Maka, salah satu ciri dan karakter Aswaja adalah menjaga kebersamaan. Sebagaimana dicontohkan para ulama salaf, mereka menjauhi perpecahan, meninggalkan sikap saling mengkafirkan sesama Aswaja, membid’ahkan, dan memfasikkan dalam perkara-perkara yang sifatnya furu’. Perbedaan pendapat di antara mereka tidak sampai menimbulkan tafarruq (perpecahan) dan terkotak-kotak menjadi beberapa golongan yang saling bermusuhan.
Ibnu Taimiyah pernah melarang para pengikutnya yang menyalah-nyalahkan dengan bahasa pelaknatan kepada tokoh madzhab Asy’ari. Dalam kitabnya Majmu’ Fatawa juz 4 ia mengatakan: “Barangsiapa yang melaknat ulama Asy’ari, maka sungguh laknat itu akan kembali kepada dirinya. Barangsiapa yang melaknat orang-orang yang tidak boleh dilaknat, maka laknat itu kembali kepada dirinya sendiri. Para ulama kita adalah penolong bidang furu, sedangkan Asyari penolong bidang akidah” (Ibnu Taimiyah, Majmu’ Fatawa jilid 4 hal.16).
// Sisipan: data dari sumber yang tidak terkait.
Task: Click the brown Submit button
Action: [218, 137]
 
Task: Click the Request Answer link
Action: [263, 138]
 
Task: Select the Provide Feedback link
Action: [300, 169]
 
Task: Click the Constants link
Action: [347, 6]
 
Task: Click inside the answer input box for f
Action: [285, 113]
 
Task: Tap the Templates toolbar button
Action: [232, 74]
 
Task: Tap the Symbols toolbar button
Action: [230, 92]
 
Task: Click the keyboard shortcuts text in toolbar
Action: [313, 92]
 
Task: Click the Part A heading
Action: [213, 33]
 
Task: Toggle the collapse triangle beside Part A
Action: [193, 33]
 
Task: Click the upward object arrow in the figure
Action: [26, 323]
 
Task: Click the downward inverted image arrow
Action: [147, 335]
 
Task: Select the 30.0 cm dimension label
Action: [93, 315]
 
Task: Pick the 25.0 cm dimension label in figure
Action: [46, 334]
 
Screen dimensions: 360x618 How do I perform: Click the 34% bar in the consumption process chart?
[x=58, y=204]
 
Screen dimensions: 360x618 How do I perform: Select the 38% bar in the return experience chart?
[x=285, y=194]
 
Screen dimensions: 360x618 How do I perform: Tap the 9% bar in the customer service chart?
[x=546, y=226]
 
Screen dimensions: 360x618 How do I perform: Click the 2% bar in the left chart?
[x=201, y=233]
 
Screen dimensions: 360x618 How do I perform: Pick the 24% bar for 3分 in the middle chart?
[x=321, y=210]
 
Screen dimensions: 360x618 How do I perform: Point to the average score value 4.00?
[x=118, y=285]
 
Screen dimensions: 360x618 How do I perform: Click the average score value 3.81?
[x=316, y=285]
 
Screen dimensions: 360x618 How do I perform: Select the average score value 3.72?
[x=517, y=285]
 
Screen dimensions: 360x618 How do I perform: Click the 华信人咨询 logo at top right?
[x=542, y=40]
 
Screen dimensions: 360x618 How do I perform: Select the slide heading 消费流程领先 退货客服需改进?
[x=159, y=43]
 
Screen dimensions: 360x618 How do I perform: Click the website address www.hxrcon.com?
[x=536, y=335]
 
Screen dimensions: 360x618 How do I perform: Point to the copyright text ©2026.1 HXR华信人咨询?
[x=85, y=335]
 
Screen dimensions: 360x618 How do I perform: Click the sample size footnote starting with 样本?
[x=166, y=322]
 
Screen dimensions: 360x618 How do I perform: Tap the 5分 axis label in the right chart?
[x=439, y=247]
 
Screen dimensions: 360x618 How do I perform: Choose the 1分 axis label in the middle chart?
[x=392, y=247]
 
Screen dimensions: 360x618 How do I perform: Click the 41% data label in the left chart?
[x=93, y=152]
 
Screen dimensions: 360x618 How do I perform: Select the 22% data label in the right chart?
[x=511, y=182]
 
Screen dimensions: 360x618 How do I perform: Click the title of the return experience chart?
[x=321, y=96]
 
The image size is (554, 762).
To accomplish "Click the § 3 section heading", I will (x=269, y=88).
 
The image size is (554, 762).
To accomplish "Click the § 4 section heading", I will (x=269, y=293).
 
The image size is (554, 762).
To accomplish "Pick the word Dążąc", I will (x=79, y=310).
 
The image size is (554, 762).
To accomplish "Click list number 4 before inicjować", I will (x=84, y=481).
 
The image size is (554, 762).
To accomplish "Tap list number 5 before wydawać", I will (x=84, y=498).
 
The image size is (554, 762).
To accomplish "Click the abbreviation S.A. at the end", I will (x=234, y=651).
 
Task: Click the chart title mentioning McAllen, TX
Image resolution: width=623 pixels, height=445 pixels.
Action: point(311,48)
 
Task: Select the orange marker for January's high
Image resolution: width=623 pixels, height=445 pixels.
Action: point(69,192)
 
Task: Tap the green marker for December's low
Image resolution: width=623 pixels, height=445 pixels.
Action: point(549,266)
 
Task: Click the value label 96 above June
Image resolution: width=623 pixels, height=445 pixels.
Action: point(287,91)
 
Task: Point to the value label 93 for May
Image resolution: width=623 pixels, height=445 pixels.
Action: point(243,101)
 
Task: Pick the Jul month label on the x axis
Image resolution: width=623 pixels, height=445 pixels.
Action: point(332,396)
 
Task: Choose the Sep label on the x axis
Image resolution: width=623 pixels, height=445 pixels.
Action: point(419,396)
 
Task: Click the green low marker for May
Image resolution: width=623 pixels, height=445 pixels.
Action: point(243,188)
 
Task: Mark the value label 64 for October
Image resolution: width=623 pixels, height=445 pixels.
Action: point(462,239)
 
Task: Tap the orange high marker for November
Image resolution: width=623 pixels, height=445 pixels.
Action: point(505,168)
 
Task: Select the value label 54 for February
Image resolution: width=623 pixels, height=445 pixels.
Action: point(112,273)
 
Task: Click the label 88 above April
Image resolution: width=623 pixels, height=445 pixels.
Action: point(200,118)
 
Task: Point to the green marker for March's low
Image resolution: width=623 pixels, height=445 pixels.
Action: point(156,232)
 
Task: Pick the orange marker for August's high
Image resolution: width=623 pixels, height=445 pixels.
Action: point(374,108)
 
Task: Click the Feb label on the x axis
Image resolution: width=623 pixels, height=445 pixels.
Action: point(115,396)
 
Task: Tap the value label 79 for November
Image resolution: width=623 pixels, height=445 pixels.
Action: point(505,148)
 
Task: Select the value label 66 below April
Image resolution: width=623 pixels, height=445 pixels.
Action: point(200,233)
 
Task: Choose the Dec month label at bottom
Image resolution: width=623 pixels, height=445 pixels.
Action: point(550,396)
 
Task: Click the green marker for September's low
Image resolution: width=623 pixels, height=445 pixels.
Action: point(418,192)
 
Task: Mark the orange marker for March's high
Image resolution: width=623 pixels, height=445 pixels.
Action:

Pada abad ke 3 H sampai 4 H, terjadi fitnah di dalam umat Islam. Masa itu adalah zaman munculnya aliran-aliran sesat. Di saat itu pula di kalangan internal Aswaja terjadi keributan. Ibnu Taimiyah menyaksikan orang-orang yang melaknat pengikut madzhab Asy’ari. Padahal, para tokoh-tokoh madzhab Atsariyah (pengikut Ahmad bin Hanbal) berlepas diri dari para pelaknat tersebut. Ibnu Taimiyah melarang caci-makian. Kemudian mengeluarkan fatwa bahwa mereka (Asy’ariyah) adalah bagian dari orang Mu’min.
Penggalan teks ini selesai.